Ongebalanceerde afwijkingen eerder en makkelijker detecteren
Waar staat SNP voor?
Single nucleotide polymorphism
wat wordt er toegevoegd bij een array?
Heel veel probes
Waar kunnen we op testen met een array?
Of iemand homozygoot of heterozygoot is
Dus of iemand dezelfde of een andere nucleotide op het andere chromosoom heeft
Als een gezond persoon allel A en allel B heeft. Welke combinaties heeft deze persoon dan?
AA
AB
BB
Wat is de logR bij een array?
Een maat voor aantal kopieën dat aanwezig is
Waarmee wordt de array analyse gedaan?
B-allele frequentie en logR
Wat is de B-allele frequentie?
zegt iets over de frequentie van de SNP
Wat betekent LogR = 0?
Dat er twee kopieën zijn = normaal patroon namelijk diploïd
Wat is de uitslag bij de B-allele frequentie bij een normaal patroon?
Drie lijnen
Eentje bij AA, een bij AB en een bij BB
Wat is het verwachte patroon op de array bij een deletie?
De logR: zakt want er is nog maar 1 kopie –> streepje gaat omlaag
B-allele frequentie: laat alleen nog maar AA of BB zien omdat je nog maar 1 kopie hebt –> ziet dus twee lijnen (middelste is weg)
Wat is het verwachte patroon op de array bij een duplicatie?
LogR: gaat omhoog –> 3 kopieën –> streepje gaat omhoog
B-allele frequentie: Lijn erbij krijgen
Als +A: blijft onderin
Als + B: iets naar boven
Wat is het verwachte patroon op de array bij LOH?
LogR: normaal –> lijn dus in midden zoals normaal
B-allele frequentie: geeft patroon van deletie weer –> AB lijn is weg dus nog maar twee lijnen over (bij AA en bij BB)

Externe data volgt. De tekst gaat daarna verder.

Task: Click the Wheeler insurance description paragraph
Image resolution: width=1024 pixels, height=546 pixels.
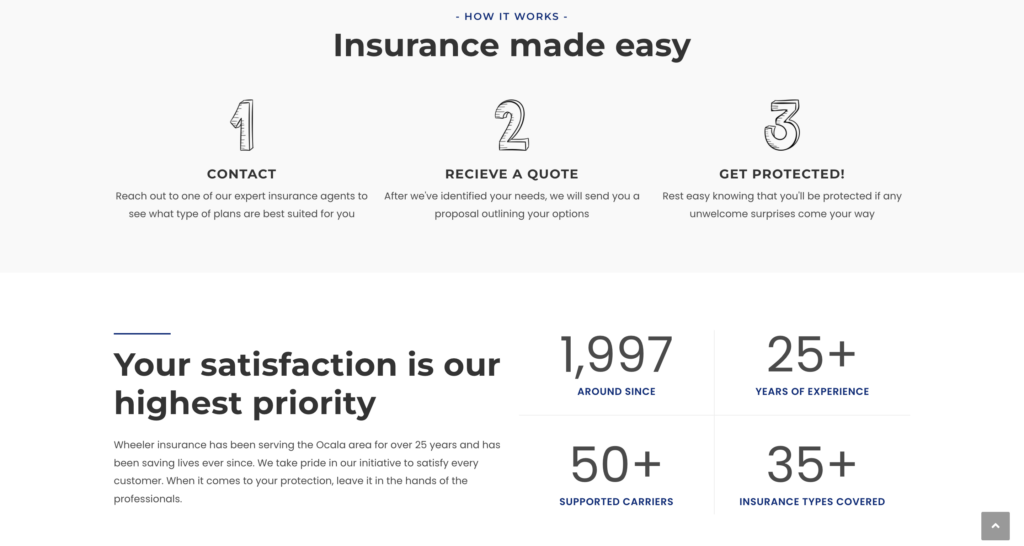Action: pyautogui.click(x=307, y=472)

Kan gebeuren als kopieën identiek zijn
Op centromeer geen probes dus ziet witte lijn
Wat kan er nog meer afgelezen worden uit de B-allele frequentie?
Mate van aanwezigheid, dus bij hoeveel % van de cellen komt het voor
Aan de zijkant aflezen dat bijvoorbeeld 70% van cellen het heeft
Wat gebeurt er als 100% van de cellen de afwijkende B-allele frequentie hebben?
Dan gaan lijnen helemaal naar buiten
Bij welke methode (FISH (alleen targeted) of SNP-array (alleen ongebalanceerd)) is de volgende afwijking te zien:
Translocatie
FISH: ja
SNP-array: nee
Bij welke methode (FISH (alleen targeted) of SNP-array (alleen ongebalanceerd)) is de volgende afwijking te zien:
Winst van een chromosoom
FISH: ja
SNP-array: ja
Bij welke methode (FISH (alleen targeted) of SNP-array (alleen ongebalanceerd)) is de volgende afwijking te zien:
deleties
FISH: ja
SNP-array: ja
Bij welke methode (FISH (alleen targeted) of SNP-array (alleen ongebalanceerd)) is de volgende afwijking te zien:
gains
FISH: ja
SNP-array: ja
Bij welke methode (FISH (alleen targeted) of SNP-array (alleen ongebalanceerd)) is de volgende afwijking te zien:
LOH
FISH: nee
SNP-array: ja
Wat is een SNP?
Een Variatie in het DNA (=polymorfie) van 1 nucleotide. Op een plaats in het genoom kan bij verschillende mensen een andere nucleotide worden aangetroffen. Het gaat om de hoeveelheid dat de SNP in een populatie wordt aangetroffen.